|Plant Size||1-10 Feet|
|Temperature||45 degrees C|
Fig (Ficus carica), is one of the ancient fruits known to mankind which also finds its mention in the Bible. It is reported to be under cultivation from 3000-2000 BC in the eastern Mediterranean region.
The fig fruit is unique. Unlike most 'fruit' in which the structure is matured ovary tissue, the fig's edible structure is actually a stem tissue. The fig fruit is an inverted flower with both male and female flower parts enclosed in stem tissue, botanically known as a syconium.
At maturity, the interior of the fig contains only the remains of the flower structure, including the small gritty structures commonly called 'seed', which are the unfertilized ovaries that had failed to develop. They impart resin like flavour associated with fig.
Fruits are consumed fresh as well as in the dried form.
Fresh Figs are delicious and nutritious as they are rich in calorie, protein, calcium and iron. Fig has nutritive index of 11, as against 9 for apple and 6 for raisin. The bulk of the fruit (about 80%) is consumed in the dried form. The fruit is also credited with laxative and medicinal properties and is being applied on boils and for other skin infections
Types of Fig
Figs have been grouped into four types depending on the sex of the flower and the method of pollination.

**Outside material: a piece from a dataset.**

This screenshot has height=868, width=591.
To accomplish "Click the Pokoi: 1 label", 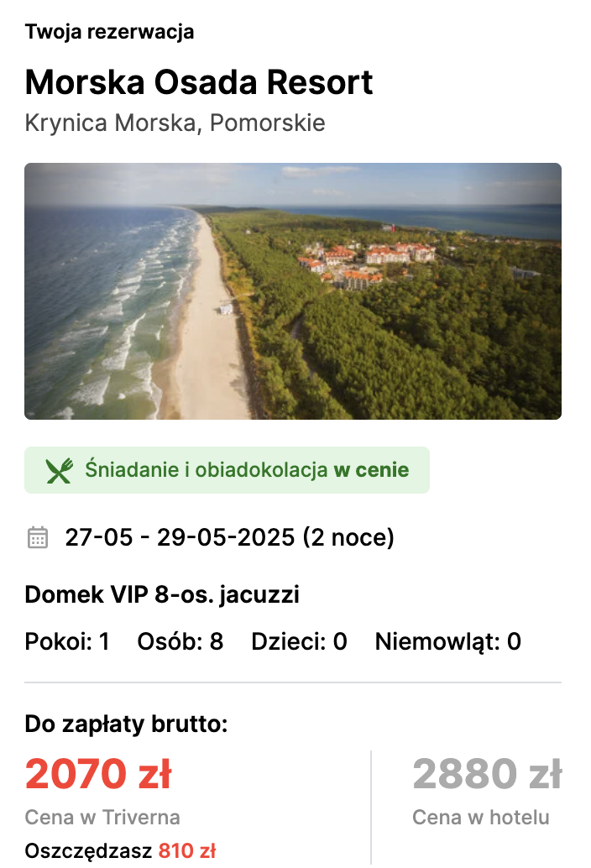I will click(x=67, y=641).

Common Fig or Edible Fig- Individual flowers are long styled pistillate and fruits develop parthenocarpically. Popular cultivars include - Poona, Conardia, Mission Kadota, and Brown Turkey.
Smyrna Fig - Fruit develops only on Pollination by male flowers of Capri fig through the Fig wasp. Most important variety is 'calimyrna'.

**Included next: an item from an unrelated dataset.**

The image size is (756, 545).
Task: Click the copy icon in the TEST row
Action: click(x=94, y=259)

Capri Fig or Wild Fig - Short styled Pistillate flowers and functional staminate flowers, Capri fig are not edible but grown because they harbour fig wasp (Blastophaga psenes), which is necessary for pollination and setting fruits.
San Pedro Fig - It is an intermediate type where the first crop (known as Breba) is Parthenocarpic, while the 2nd crop (main) requires pollination like Smyrna type.
Global and National Scenario Fig is a moderately important fruit crop with an annual estimated global production of one million tons of fruit of which about 30% is produced by Turkey. The other major producers are Egypt, Morocco, Greece, California, Italy, Algeria, Syria and Tunisia.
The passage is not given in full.